> **EXERCISE OBJECTIVE**
From the records below, set down exactly the lines starting with the line that contains "Task: Select the Off watermark option" and going on through the line that contains "Given: Click the circle". Nothing else is wanted.

> **INPUT DATA**
• • • • • • •
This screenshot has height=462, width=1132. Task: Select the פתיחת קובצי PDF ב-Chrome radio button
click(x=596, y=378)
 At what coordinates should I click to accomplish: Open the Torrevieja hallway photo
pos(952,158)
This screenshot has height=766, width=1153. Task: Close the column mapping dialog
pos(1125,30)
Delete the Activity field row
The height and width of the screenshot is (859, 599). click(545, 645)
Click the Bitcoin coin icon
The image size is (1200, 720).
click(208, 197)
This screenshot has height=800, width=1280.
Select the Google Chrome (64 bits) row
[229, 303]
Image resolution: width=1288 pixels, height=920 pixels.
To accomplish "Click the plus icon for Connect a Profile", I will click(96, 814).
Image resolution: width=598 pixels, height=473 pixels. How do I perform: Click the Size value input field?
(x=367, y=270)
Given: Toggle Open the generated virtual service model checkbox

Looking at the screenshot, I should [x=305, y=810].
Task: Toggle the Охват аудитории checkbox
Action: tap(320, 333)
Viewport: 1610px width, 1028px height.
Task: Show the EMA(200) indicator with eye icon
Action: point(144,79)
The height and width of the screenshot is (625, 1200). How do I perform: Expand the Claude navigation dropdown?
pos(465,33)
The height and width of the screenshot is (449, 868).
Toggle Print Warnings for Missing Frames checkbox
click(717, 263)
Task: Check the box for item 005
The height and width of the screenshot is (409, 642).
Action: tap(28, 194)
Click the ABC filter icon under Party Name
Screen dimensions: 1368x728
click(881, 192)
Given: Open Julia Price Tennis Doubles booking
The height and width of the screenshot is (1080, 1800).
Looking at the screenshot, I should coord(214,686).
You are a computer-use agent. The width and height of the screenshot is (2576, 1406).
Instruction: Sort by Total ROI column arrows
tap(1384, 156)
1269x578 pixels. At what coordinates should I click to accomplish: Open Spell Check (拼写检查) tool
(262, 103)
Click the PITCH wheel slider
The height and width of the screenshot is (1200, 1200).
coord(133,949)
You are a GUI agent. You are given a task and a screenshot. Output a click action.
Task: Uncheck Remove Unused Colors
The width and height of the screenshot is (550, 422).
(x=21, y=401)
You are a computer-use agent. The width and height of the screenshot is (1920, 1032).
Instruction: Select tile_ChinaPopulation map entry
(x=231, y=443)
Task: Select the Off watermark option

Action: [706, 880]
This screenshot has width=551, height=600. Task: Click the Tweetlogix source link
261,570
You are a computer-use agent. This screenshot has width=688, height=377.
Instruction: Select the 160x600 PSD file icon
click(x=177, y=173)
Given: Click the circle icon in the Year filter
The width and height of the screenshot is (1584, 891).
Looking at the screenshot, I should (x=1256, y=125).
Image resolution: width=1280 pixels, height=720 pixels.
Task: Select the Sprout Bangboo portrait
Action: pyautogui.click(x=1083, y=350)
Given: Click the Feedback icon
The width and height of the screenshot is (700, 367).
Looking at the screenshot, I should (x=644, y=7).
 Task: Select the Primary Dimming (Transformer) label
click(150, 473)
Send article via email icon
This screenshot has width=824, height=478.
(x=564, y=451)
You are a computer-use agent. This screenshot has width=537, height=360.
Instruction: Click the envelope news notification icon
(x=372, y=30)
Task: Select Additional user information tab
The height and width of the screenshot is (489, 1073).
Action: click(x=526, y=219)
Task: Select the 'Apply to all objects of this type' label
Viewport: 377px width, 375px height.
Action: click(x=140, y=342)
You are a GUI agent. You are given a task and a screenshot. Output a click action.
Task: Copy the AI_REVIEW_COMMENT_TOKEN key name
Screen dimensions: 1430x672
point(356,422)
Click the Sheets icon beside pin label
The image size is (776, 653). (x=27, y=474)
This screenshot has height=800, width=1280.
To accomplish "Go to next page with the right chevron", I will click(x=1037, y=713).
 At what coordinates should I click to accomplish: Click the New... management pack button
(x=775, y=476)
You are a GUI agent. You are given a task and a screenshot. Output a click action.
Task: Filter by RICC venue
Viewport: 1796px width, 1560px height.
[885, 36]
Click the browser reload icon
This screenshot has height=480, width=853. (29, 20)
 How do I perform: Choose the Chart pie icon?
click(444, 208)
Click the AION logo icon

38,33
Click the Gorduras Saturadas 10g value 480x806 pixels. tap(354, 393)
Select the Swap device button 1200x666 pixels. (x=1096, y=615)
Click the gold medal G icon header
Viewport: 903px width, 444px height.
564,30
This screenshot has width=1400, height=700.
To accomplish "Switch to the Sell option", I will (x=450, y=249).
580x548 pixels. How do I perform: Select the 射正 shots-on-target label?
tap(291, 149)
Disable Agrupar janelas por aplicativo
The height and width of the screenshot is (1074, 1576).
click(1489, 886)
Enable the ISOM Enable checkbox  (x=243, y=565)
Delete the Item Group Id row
• • • • • • •
> **ANSWER AREA**
Task: Select the Off watermark option

Action: [706, 880]
This screenshot has width=551, height=600. Task: Click the Tweetlogix source link
261,570
You are a computer-use agent. This screenshot has width=688, height=377.
Instruction: Select the 160x600 PSD file icon
click(x=177, y=173)
Given: Click the circle icon in the Year filter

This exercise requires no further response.